— EXERCISE OBJECTIVE —
Each line from the one holding "The height and" to the last line of the listing must be set down exactly. No pictures are to be included.

--------------------------------

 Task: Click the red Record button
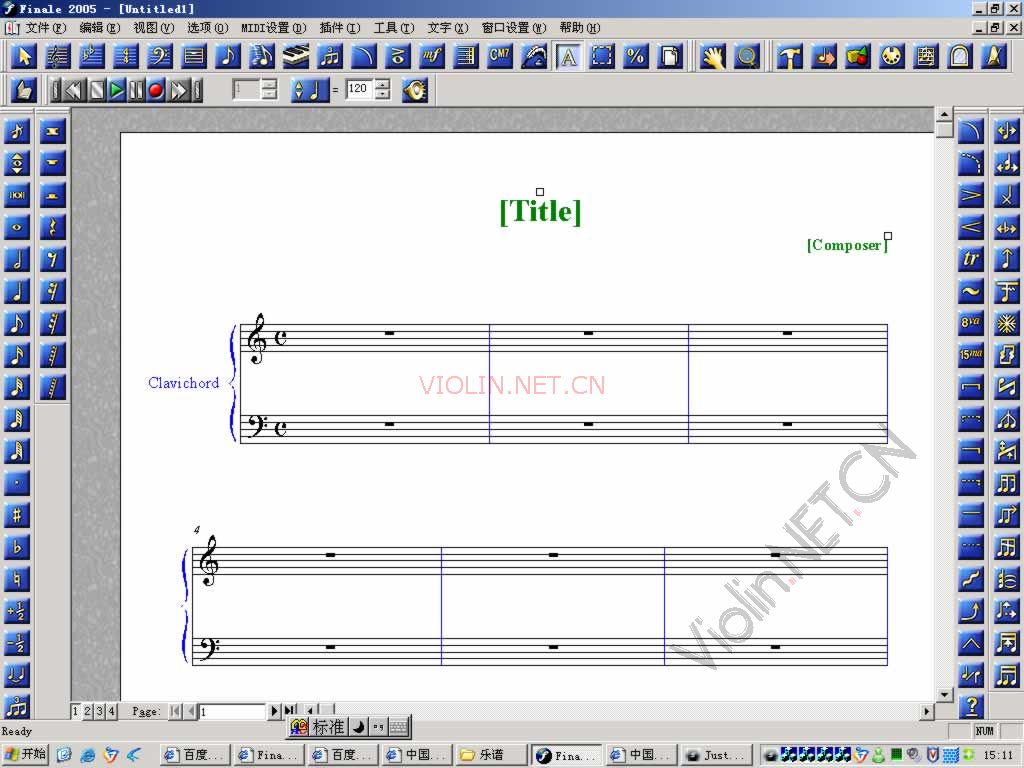(155, 90)
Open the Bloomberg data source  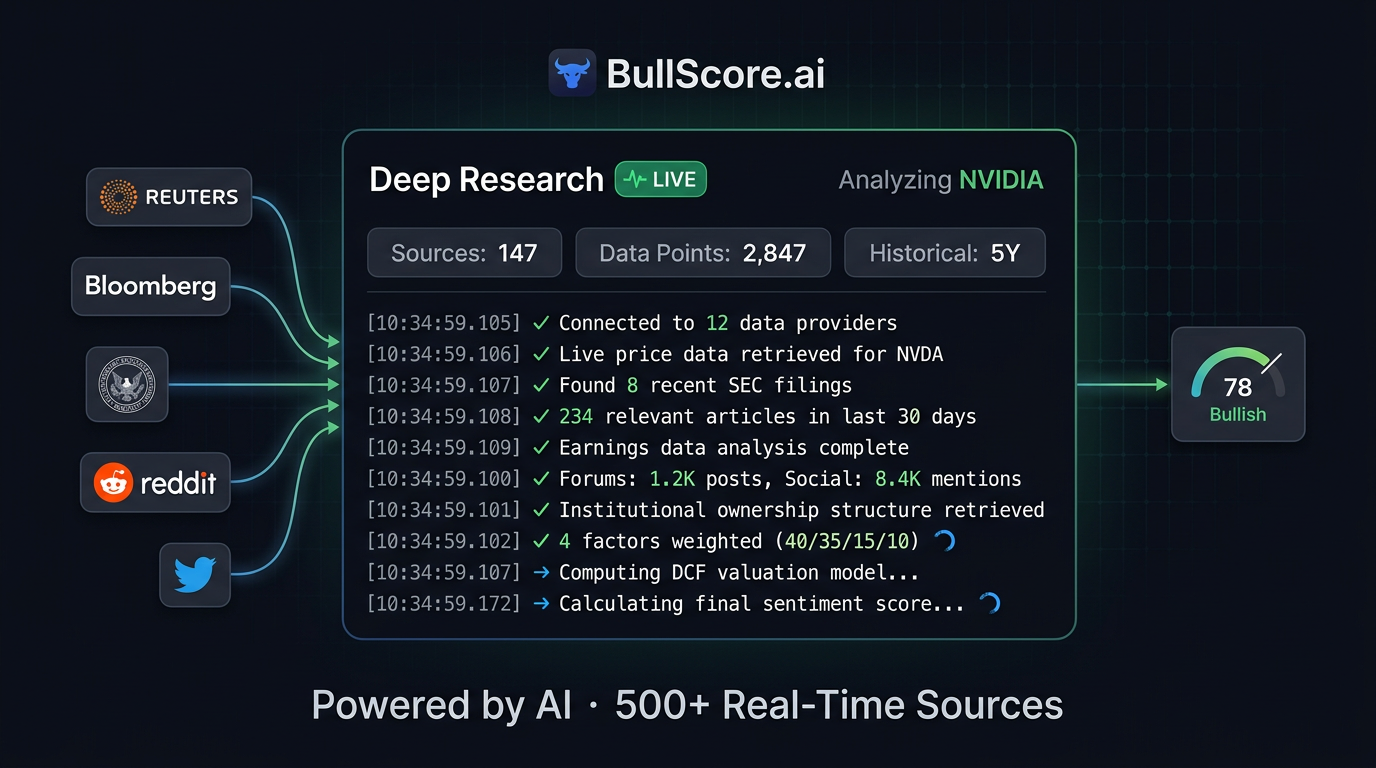pos(150,286)
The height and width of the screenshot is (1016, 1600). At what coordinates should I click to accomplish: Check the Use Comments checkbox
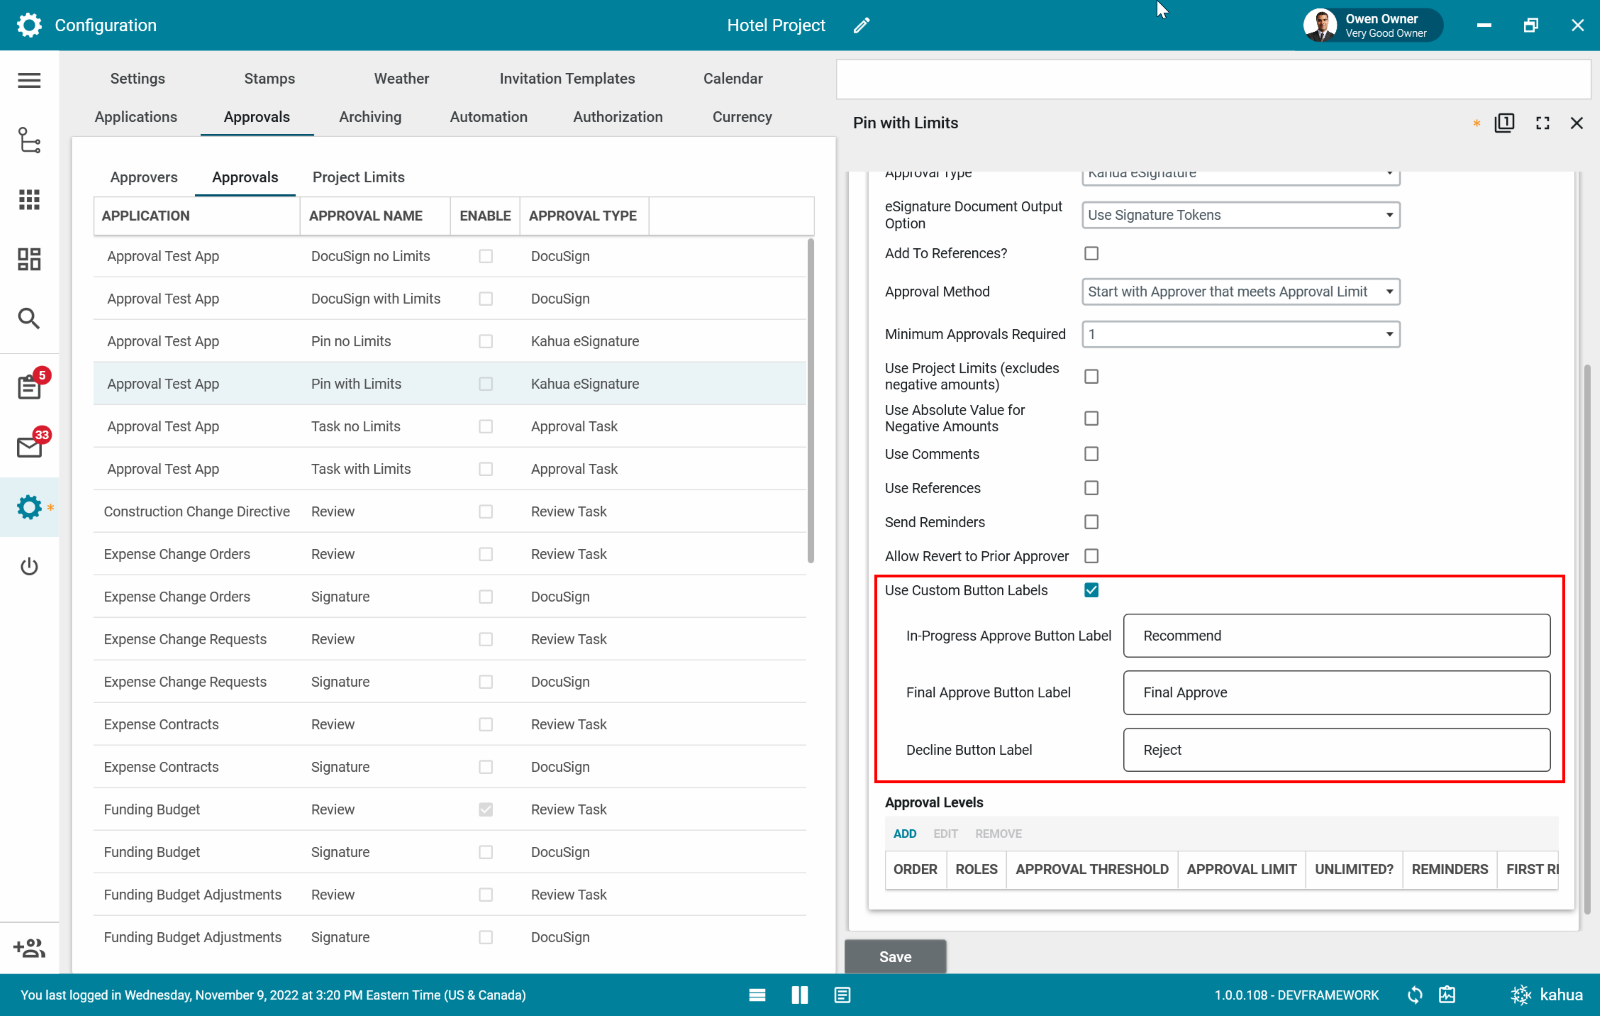pyautogui.click(x=1091, y=454)
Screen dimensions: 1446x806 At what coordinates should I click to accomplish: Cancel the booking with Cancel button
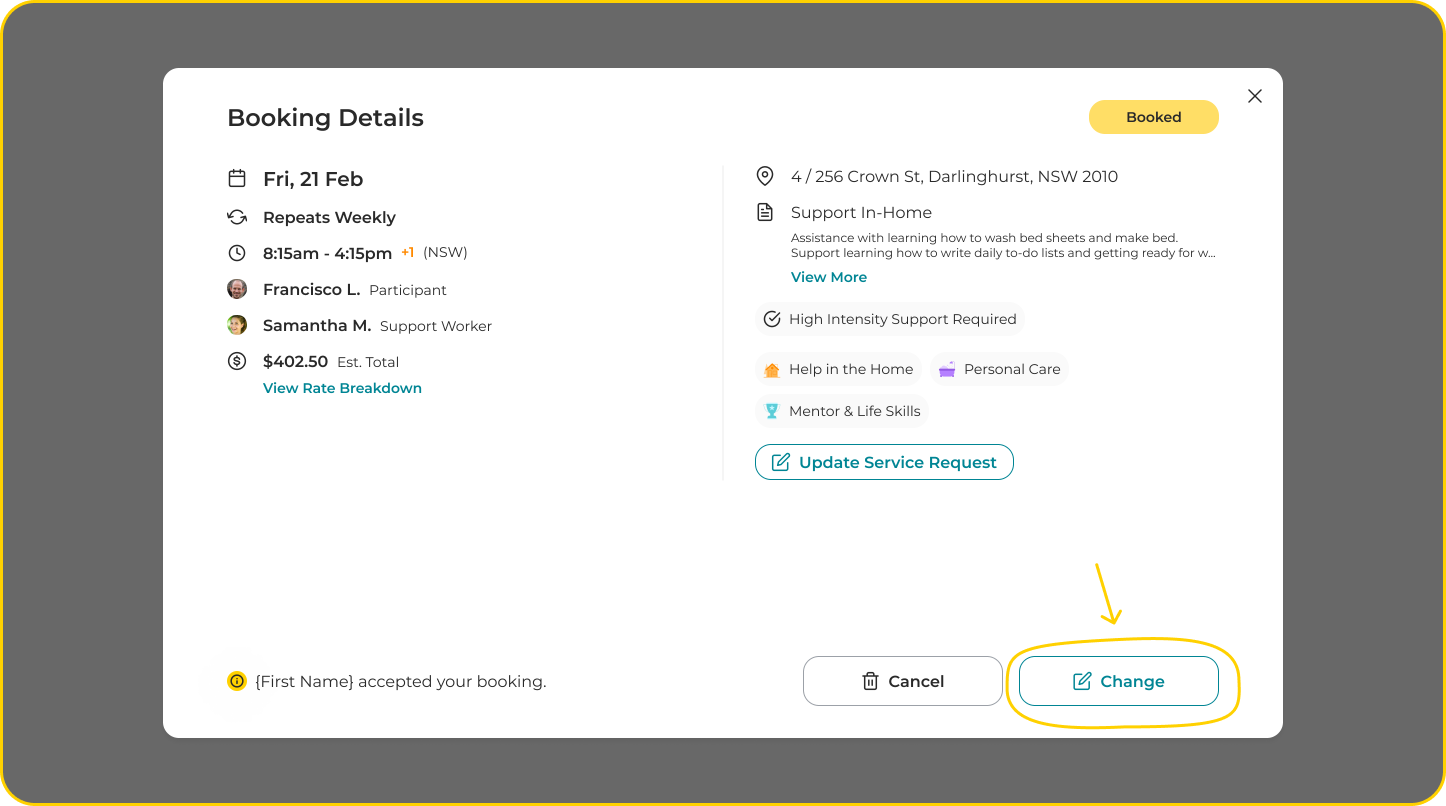click(902, 681)
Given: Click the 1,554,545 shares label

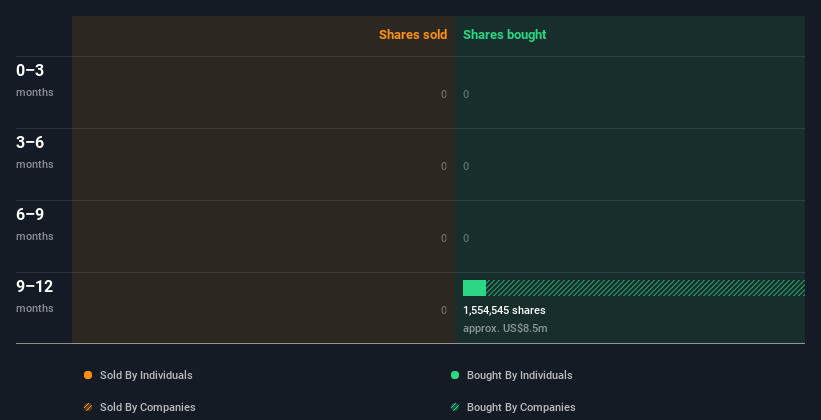Looking at the screenshot, I should tap(504, 310).
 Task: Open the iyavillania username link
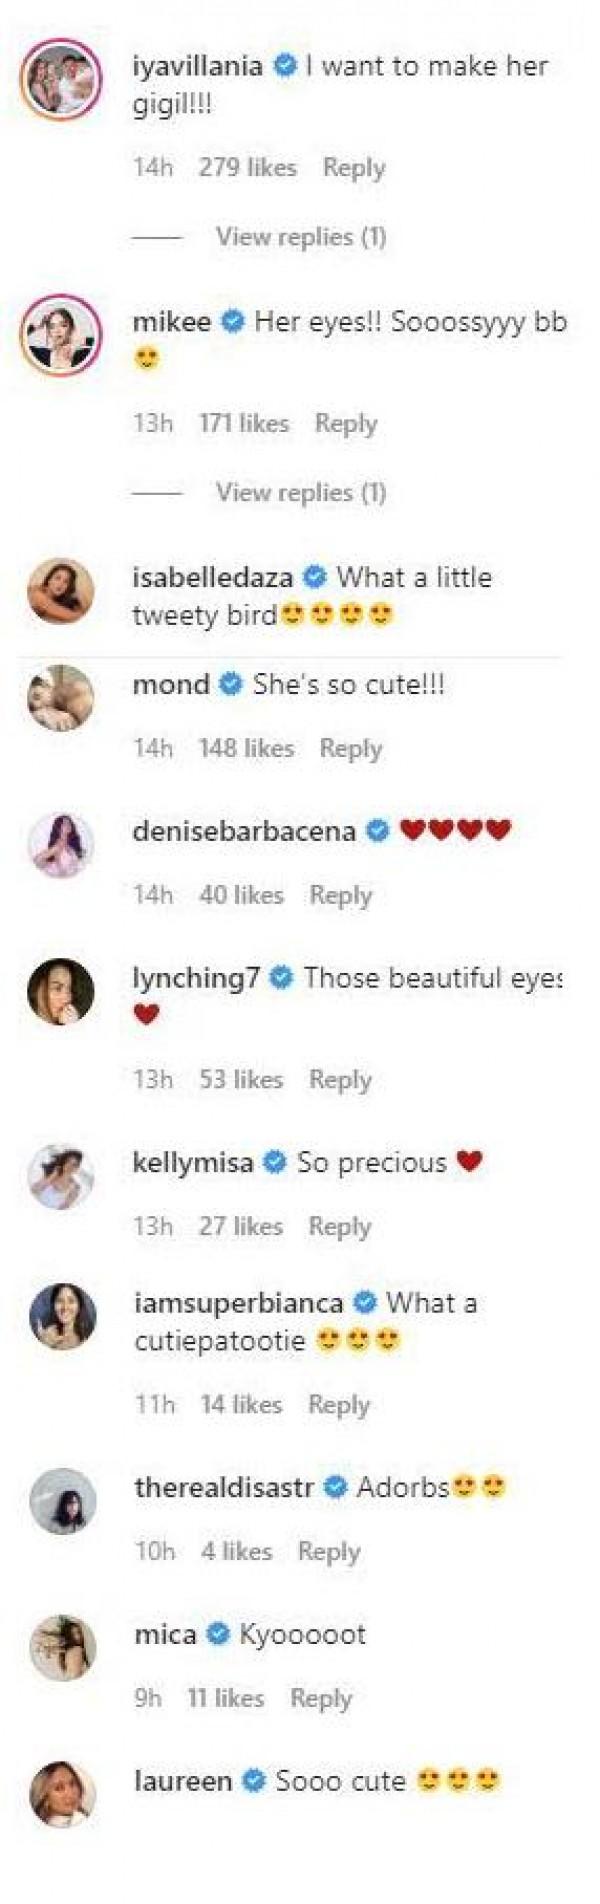point(197,67)
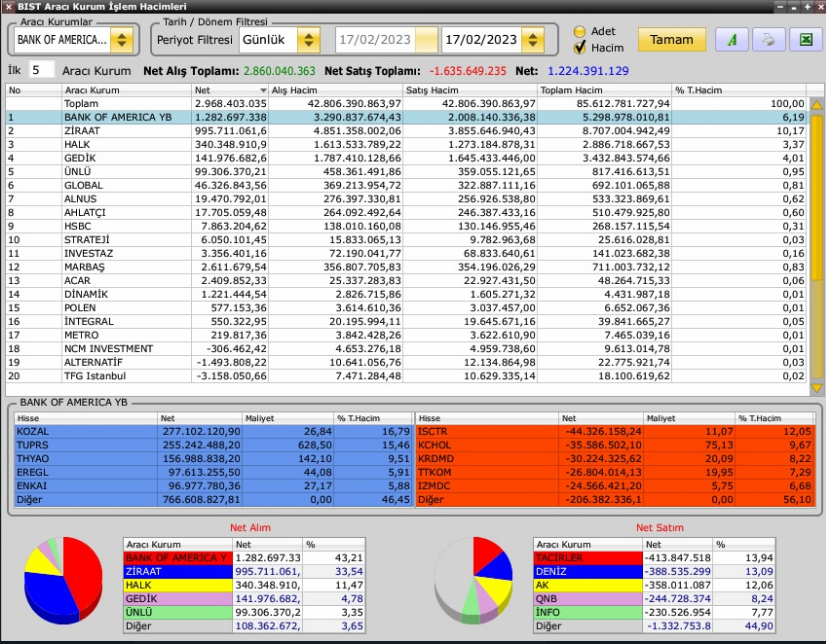Open the end date 17/02/2023 picker
Screen dimensions: 826x644
[x=533, y=40]
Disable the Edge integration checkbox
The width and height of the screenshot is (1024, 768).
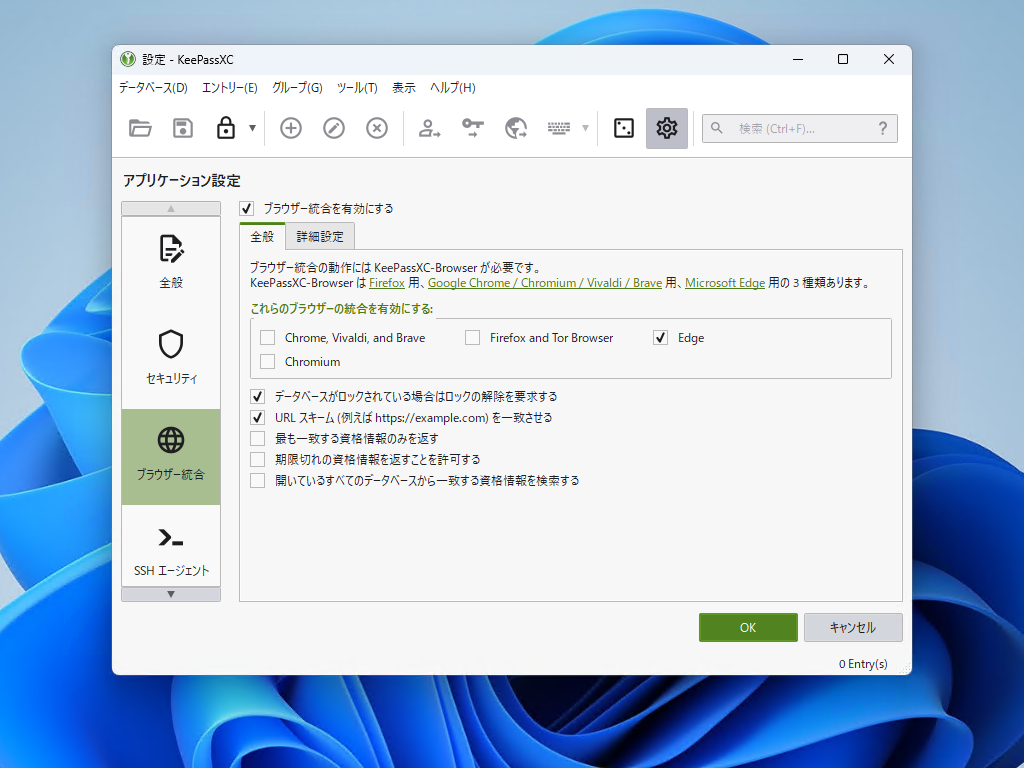659,337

--------------------------------

— RESULT FOR THIS EXERCISE —
The height and width of the screenshot is (1016, 1600). At what coordinates should I click to accomplish: Check the Use Comments checkbox
pyautogui.click(x=1091, y=454)
Screen dimensions: 1446x806 At what coordinates should I click to accomplish: Cancel the booking with Cancel button
click(902, 681)
Given: Click the 1,554,545 shares label

Looking at the screenshot, I should tap(504, 310).
 Task: Open the iyavillania username link
point(197,67)
Open the end date 17/02/2023 picker
Screen dimensions: 826x644
[x=533, y=40]
Disable the Edge integration checkbox
The width and height of the screenshot is (1024, 768).
659,337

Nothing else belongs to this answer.